When it comes to upcycling art, the many unique ways of reinventing unwanted trash into something beautiful are endless. Plus, there’s never any waste left behind...
If you’ve ever renovated your house or even witnessed construction of any kind, you’ll know the volume of material discarded from demolition and refurbishment is immense, no matter how small the job. A creative way of circumventing the waste generated from building construction, both macro and micro, is by reinventing it as upcycled art. For a location like Monteverde, the emerald crown jewel of Costa Rica is known for its sustainability as well as the proactiveness of its indigenous communities in preserving their habitat, upcycling is a natural fit.
At its core, the concept of upcycling involves taking otherwise useless and unwanted items and transforming them into products of value. In other words, turning trash into treasure. Upcycling is not a recent practice, certainly not in art circles. For example, sculptor Brian Dettmer carves intricate worlds out of thrown out thick tomes and cast away cassettes and videotapes, turning them into sought-after pieces that are collected in revered museums across the globe. Japanese artist Yuken Teruya turns empty toilet roll tubes into a forest with the flick of his blade. France’s Spot Waste employs every part of an old skateboard fashioning them into a practical, working item such as turntables, speakers or even beer tap handles.
In Monteverde, you’ll find the Chilling Giant. This immense upcycled sculpture sits nearby the largest parking lot leading to one of the area’s most visited sites, the luscious Cloud Forest Reserve. At almost 10-meters long, five-meters wide and five-meters high, this wood and metal creation is, indeed, a giant. The imposing sculpture provides a unique and memorable Instagrammable opportunity for both visitors of the Cloud Forest Reserve as well as for the guests of the nearby Selina Monteverde from which the Chilling Giant’s materials are derived.
The Chilling Giant is the work of Costa Rican principal artist Gabriel Muñoz Ramírez and aided by Argentinean artist Carlos Rodrigo Avalle. The former is world-renowned for his sculpture work while the latter is an expert in mosaic techniques. The body of the structure is composed of countless pieces of rejected wood primarily from Selina Monteverde’s converted and repurposed furniture as well as real estate construction. These pieces are assembled over a metal skeleton. Muñoz Ramírez worked independently on the head, shaping it by hand.
“The final position of the sculpture was clear from the beginning and we knew the materials would be wood and metal,” says Muñoz Ramírez. “The first step was defining the size. The hip was the reference starting point to guide me with the dimensions. Then the feet, the torso, the head and finally the arms, since I had to make sure the shoulders weren’t too big or too small, and that it looked like what I had in mind.

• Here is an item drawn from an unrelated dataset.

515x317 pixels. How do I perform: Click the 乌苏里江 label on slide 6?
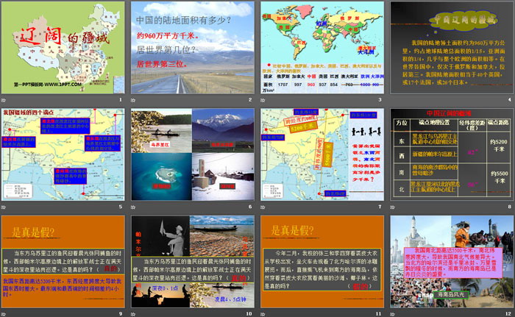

“The skeleton is made of 2x2 inch square tube metal, 1x2 inch metal tube and half-inch plates,” he continues. “Once the skeleton was made, we covered it with the wood. The first layer is longboards and then small pieces of wood to give the final texture. For the face, I used nine wooden blocks. I started by detailing each part: the nose, the mouth, the eyes. When the face was finished, I made a grid with screws and metal plates where I soldered it to the skull in metal and I filled the rest of the head with small pieces.”
As the only sculptor, Muñoz Ramírez made the measurements, but as he says of Avalle as well as his two cabinet making specialist assistants, “We all cut metal and wood, all soldered, all glued. It was a lot of cooperation and good understanding. It was an excellent team.”
The Chilling Giant also ties in with Costa Rica’s ecotourism appeal. The country is a leader in renewable energy. “It’s super sustainable,” says Briceño. “The community asked that the lights be turned down after 10pm. 75% of wildlife activity happens at night. That time is very important so if you have strong lights, the animals go away. That’s just one example of how people are conscious about what they have and they protect it so much, like they are owners of Monteverde.”
Furthermore, 25% of Costa Rica’s territory is reserved as protected. This small area of the world makes up 5% of the earth’s biodiversity. With tourism contributing a great deal to the economy, combining outdoor activities with conservation in Costa Rica comes easily to the indigenous communities, particularly in Monteverde.
Muñoz Ramírez fashioned not only the physical concept for Monteverde’s famous giant but also the concept behind it. He refers to the Chilling Giant as “Clovi” - not its official name, but one Muñoz Ramírez has derived from one of the oldest indigenous cultures in the Americas known as the Clovis. The story goes that the Clovis were on their way from North to South America and after travelling through the Cloud Forest Reserve, sat down to rest and enjoy the natural surroundings. Though it’s a good tale more than a proven fact, Muñoz Ramirez enjoys ascribing to the Chilling Giant.
“The Chilling Giant represents travellers after a day of adventures.,” says Ronald Briceño, the Country Experience Director for Selina in Costa Rica, and the mastermind behind the concept for the upcycled art piece. “You come back tired, maybe wet, maybe cold, have some soup, sit by the fireplace. That’s who the Chilling Giant is.”